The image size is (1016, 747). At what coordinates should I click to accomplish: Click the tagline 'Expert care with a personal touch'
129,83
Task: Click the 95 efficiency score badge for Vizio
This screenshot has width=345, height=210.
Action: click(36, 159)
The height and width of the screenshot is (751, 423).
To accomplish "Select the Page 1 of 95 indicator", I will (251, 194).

* * *

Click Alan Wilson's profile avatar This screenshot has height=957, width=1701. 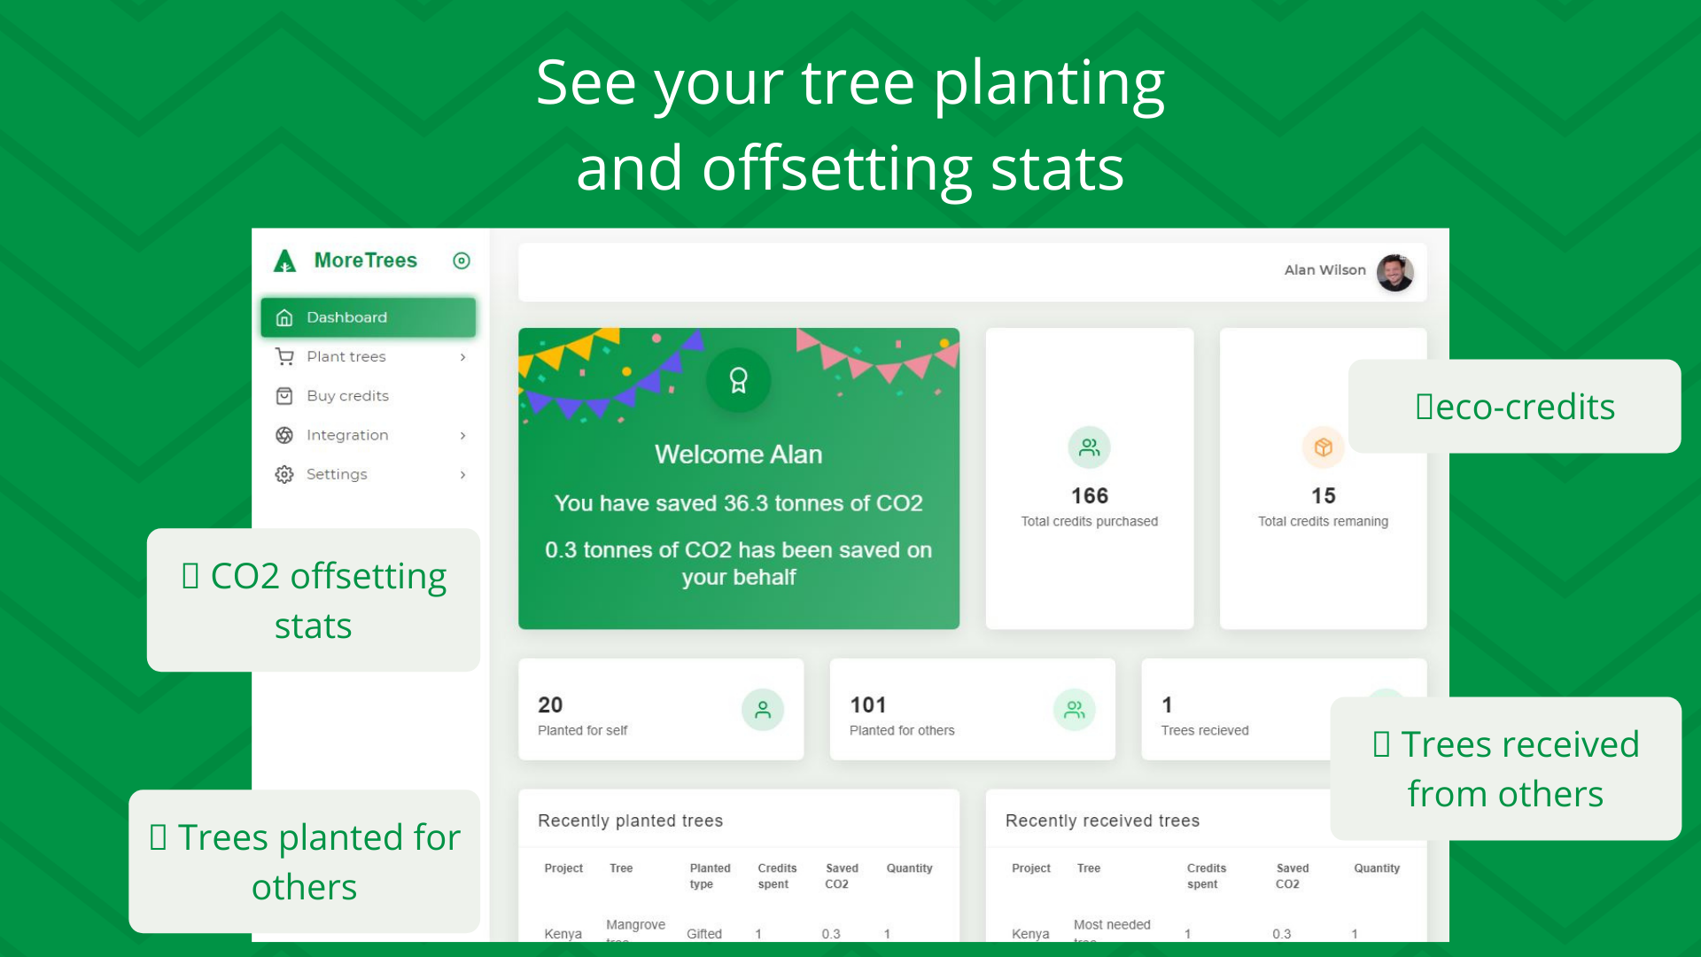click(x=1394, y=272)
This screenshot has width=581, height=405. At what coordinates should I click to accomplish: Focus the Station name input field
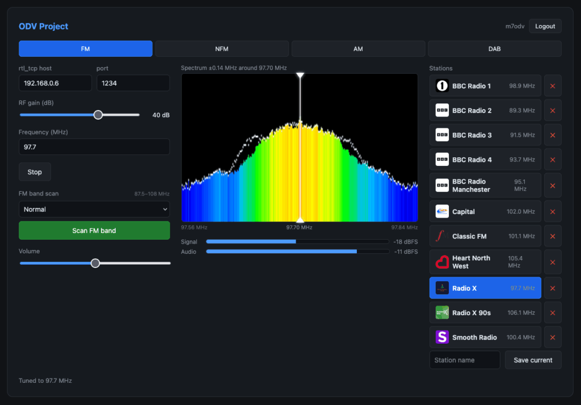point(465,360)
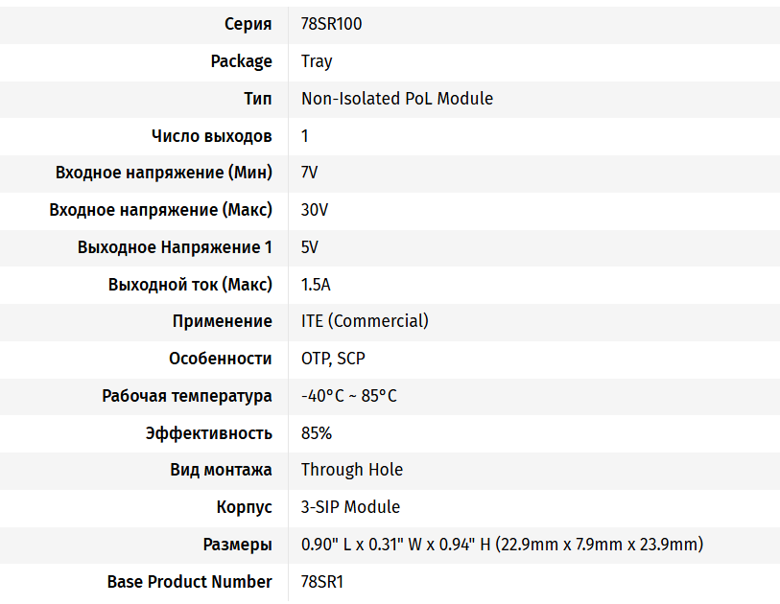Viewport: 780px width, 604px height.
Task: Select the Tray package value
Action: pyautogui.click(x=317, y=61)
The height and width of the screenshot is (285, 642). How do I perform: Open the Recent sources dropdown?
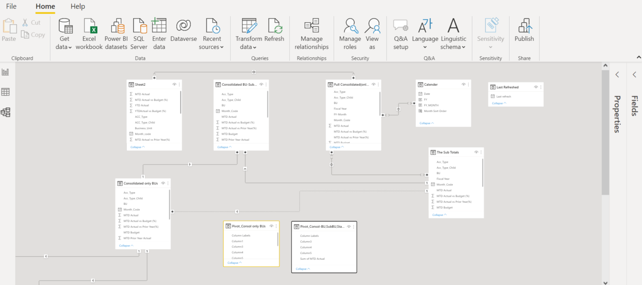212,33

#### The task:
Rewrite the stretch from the line containing "The height and width of the screenshot is (751, 423)." through the line containing "will (251, 194).", swapping "indicator" for "counter" and leaving everything else as it is. Give only those lines.

#### Task solution:
The height and width of the screenshot is (751, 423).
To accomplish "Select the Page 1 of 95 counter", I will (251, 194).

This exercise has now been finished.